Up until Harshad Mehta’s Big Bull era, it was possible to be complacent; India was a closed economy. If one finance minister (T T Krishnamachari) chose to have a government-owned life insurance (LIC) help out a failing businessman (Mundhra) by buying shares in his ailing companies, only the Indian public knew about it.
Some points about the Mundhra scandal are worth noting. The first was the speed with which Nehru acted after his estranged, talented son-in-law exposed it. The one-man inquiry commission he appointed took 24 days to conduct investigations, the hearings for which were held in public (one report talks of speakers being rigged so that the huge crowds that gathered could follow proceedings).
Second, one of the ostensible reasons forwarded for LIC to invest in patently shady firms was to shore up the market. LIC officials openly said this was a specious argument. But LIC’s utility in propping up the markets — including picking up the slack for IPOs and FPOs of government companies — endures to this day. On the other hand, public hearings of enquiry commission investigations have gone the way of the Dodo.
Harshad Mehta bequeathed to the public lexicon in India such exotic terms as “ready-forward deals”, just as Nirav Modi has made Letter of Undertaking and Nostro Accounts familiar to laypeople 26 years later. Mehta exploited the lack of computerisation in the banking system to help himself to funds from state-owned banks, principally State Bank of India but other state-owned banks too, with which to play the market. Nirav Modi exploited the lack of integration between two trading platforms by PNB, India’s second-largest state-owned bank, to help himself to free capital.
Harshad Mehta also suborned a cooperative bank to issue fake bank receipts for reasons too complicated to explain here. Six years later, Ketan Parekh helped himself to funds from a cooperative bank to play the markets. When a bear cartel bet against his infamous K-10 portfolio in 2001, the markets crashed. It took a 30-member joint parliamentary committee to investigate this scandal and till 2018 for various convictions to be imposed.

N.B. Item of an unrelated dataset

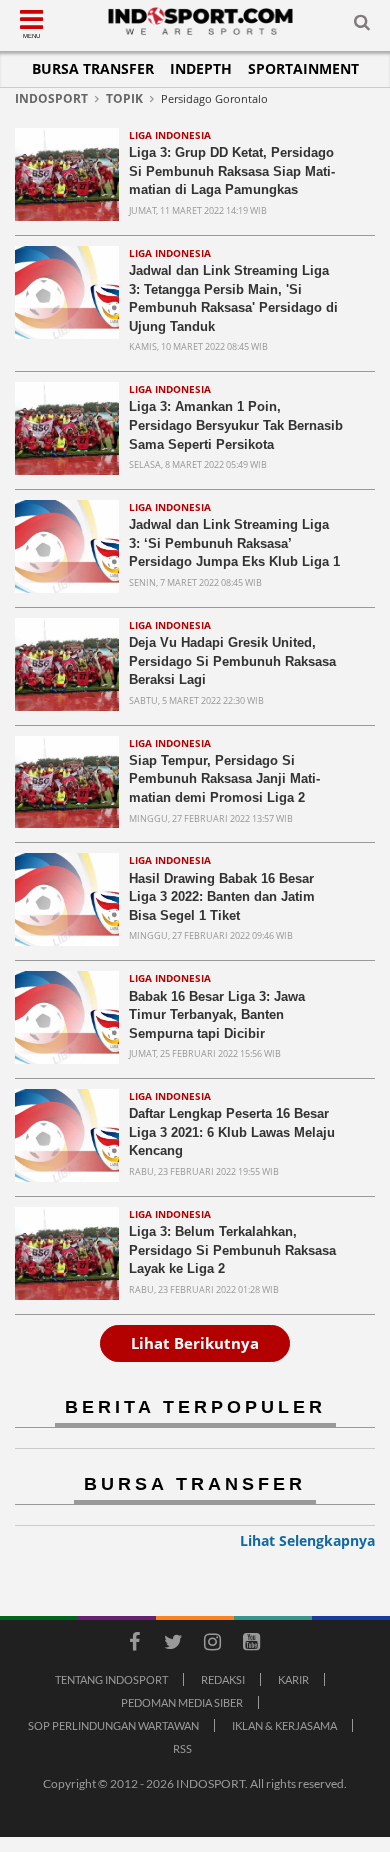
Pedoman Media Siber (182, 1702)
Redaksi (223, 1679)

Remarkably, both Mehta and Parekh remain heroes to a certain section of the stock market fraternity. When Mehta held his famous press conference to accuse the then Prime Minister Narasimha Rao of accepting a Rs 10 million bribe to get him off the scandal, some brokers spontaneously applauded when he entered the room.
Still, the banking regulator continued to move slower than a snail when it came to its core function of, well, regulating banks. Nothing highlighted this better than the case of the new generation private bank Global Trust, which collapsed in 2004 under the weight of irregular lending practices — including to Ketan Parekh. The central bank knew of these dealings as early as 2001, but only acted when matters had reached crisis point. First, it declared a three-month moratorium on the bank, leading to a headlong rush of panicky depositors to Global Trust branches, and then merged it with government-owned under-performer Oriental Bank of Commerce.
This scandal was among the first to have global ripples because both Goldman Sachs and International Finance Corporation had stakes in Global Trust, and the bank's auditor was one of the Big Four accountants PriceWaterhouse. Five years later, another business scandal erupted, this time it had global repercussions as far as the New York Stock Exchange. This was the scandal involving Satyam Computers, one of India’s IT services racehorses with clients around the world and a Wall Street listing. Promoter Ramalinga Raju confessed in a letter to the stock exchanges of overstating profits for years with the help of the same accountancy firm (and accountant!) that audited Global Trust.
The Satyam scandal was unique in that the government played no part in it. In fact, the United Progressive Alliance regime worked commendably swiftly to set up a search committee to find a buyer and salvage the company (and India’s global reputation). Within four months of Raju’s confession, it was sold to Tech Mahindra. Satyam offered the first inkling of the chronic governance problems in Indian companies, when a board stuffed with signature international personality patently failed to do its due diligence.
In the second half of the noughties, telecom, coal, Vijay Mallya and now Nirav Modi, have all attracted international cynosure that India, ever-hungry for foreign investment, could do well without. Almost all of it is the result of the overweening involvement of the government in areas in which it has no business to be. If it hasn’t read the writing on the wall, it may want to heed the message from the markets at least.